En este espacio de asombro y contemplación ante la obra de la naturaleza, el agua y su carrera incontenible ha esculpido —a través de los siglos—, un repertorio de formas inusitadas, de una increíble belleza. Como una selva de campanarios góticos invertidos, las estalactitas parecen descender hacia nosotros, en una lluvia compacta y desafiante. Algunas son largas, anchas y profusas en detalles, como la cera derretida de una vela o como pináculos de catedral. Otras son esbeltas o hasta muy finas, y atraviesan el espacio como puntas de lanza. Las estalagmitas, en cambio, tienen otra apariencia o tal vez, en un sentido figurado, otro «temperamento geológico». Más anchas, rechonchas y estables en su base, pululan y se elevan como los edificios de una gran urbe, en figuraciones y tamaños que varían caprichosamente: desde las más altas y macizas —por tanto, las más antiguas— hasta otras pequeñas y recientes que semejan incipientes burbujas petrificadas en el piso del lugar.

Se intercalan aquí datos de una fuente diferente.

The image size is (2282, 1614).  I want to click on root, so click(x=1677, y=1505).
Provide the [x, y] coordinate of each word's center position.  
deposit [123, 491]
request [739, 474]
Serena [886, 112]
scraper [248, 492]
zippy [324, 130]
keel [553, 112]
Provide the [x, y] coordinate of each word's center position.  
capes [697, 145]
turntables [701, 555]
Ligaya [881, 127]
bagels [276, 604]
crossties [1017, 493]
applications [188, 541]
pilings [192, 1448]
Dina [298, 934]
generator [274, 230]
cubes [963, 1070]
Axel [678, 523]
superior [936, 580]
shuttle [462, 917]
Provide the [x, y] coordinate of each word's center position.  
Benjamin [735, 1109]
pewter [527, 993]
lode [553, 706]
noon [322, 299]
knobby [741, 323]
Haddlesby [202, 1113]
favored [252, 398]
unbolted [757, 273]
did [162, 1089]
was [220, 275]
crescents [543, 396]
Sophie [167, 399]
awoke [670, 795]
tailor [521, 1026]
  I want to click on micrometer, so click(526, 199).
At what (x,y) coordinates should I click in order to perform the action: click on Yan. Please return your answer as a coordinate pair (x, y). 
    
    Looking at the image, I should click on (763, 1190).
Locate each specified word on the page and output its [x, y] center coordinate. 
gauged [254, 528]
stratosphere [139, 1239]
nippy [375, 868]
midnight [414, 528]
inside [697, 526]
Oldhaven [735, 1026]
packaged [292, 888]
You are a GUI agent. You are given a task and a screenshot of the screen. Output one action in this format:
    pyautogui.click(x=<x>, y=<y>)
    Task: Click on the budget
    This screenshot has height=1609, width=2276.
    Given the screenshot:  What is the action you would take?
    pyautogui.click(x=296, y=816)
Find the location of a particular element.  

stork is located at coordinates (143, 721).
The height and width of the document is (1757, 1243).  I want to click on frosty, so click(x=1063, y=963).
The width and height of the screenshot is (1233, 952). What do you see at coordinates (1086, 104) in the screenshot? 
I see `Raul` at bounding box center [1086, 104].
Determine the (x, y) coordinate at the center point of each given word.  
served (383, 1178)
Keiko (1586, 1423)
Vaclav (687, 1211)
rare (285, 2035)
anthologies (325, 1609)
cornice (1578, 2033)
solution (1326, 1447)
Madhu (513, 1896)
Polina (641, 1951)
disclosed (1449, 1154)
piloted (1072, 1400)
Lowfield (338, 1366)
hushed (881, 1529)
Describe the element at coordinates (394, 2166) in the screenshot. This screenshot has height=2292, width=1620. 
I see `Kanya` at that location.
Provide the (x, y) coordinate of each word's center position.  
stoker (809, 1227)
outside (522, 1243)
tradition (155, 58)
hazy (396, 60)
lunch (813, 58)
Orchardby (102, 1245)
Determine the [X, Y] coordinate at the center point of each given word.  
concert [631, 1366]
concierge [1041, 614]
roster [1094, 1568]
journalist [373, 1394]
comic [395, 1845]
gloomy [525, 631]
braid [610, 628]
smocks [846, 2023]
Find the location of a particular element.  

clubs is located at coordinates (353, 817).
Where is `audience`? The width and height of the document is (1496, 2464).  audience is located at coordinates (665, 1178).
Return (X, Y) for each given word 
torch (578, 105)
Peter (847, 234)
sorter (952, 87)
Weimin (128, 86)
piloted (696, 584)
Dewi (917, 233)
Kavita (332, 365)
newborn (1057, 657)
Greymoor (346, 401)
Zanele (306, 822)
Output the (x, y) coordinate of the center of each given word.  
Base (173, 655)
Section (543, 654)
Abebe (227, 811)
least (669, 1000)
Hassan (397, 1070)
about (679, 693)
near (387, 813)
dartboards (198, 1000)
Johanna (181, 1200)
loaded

Cruzando el río hacia la galería contigua, se encuentra un espacio amplio cuya aura y fisionomía rinden honor a su nombre: El santuario. La caverna continua hacia otras áreas que, por razones de seguridad, se encuentran cerradas al público. En las últimas décadas, las Grutas del Rey Marcos se han convertido en un lugar privilegiado para la investigación geológica y, especialmente, para el estudio de la evolución climática de toda Mesoamérica. Científicos de la Universidad de San Carlos de Guatemala —así como de otros prestigiosos centros internacionales—, han visitado la gruta, colectando especímenes que fueron luego sometidos a las más modernas técnicas de investigación. Una de las estalagmitas estudiadas, por ejemplo, resultó tener nada menos que 102 mil años de antigüedad.2 Y esta percepción de un tiempo inconmensurable que nos contiene, pero que escapa por su magnitud a los límites de la imaginación, es una de las sensaciones que se experimentan cuando el guía anuncia que apagará la luz por un minuto, como un momento de introspección. En ese instante, no alcancé a recordar la leyenda del rey Marcos ni otras tantas historias. Solo escuchaba, absorto, el bramido del río en su andar, imaginando sus hilos infinitos o sus derrames más simples, labrando, gota a gota, la escultura perfecta del rey Marcos. Un mundo de formas y tonalidades ocres que parece evocar las palabras de Alfonso Reyes cuando afirma, rescatando la antigua sabiduría oriental: «El espíritu de la vida duerme en el mineral, sueña en el vegetal, despierta en el animal, y se hace consciencia en el hombre». La evidencia de estas palabras me acompañaría en los días subsiguientes durante mi travesía por la tierra de los Q’eqchi’s, y desde entonces, sospecho, nunca me abandonará.
Notas
1 Piel, J. Sajcabajá, muerte y resurrección de un pueblo de Guatemala. En Conquista, control y gobierno de las Tierras Altas de Guatemala en el siglo XVI. Capitulo I. Centro de estudios mexicanos y centroamericanos.
2 Chavarría Robles, O. I. (2017). Estudio de la dinámica y evolución climática de Mesoamérica a partir del registro elemental de alta resolución espacial de estalagmitas desarrollado en las Grutas del Rey Marcos, San Juan Chamelco, Alta Verapaz. Trabajo de graduación. Universidad de San Carlos de Guatemala.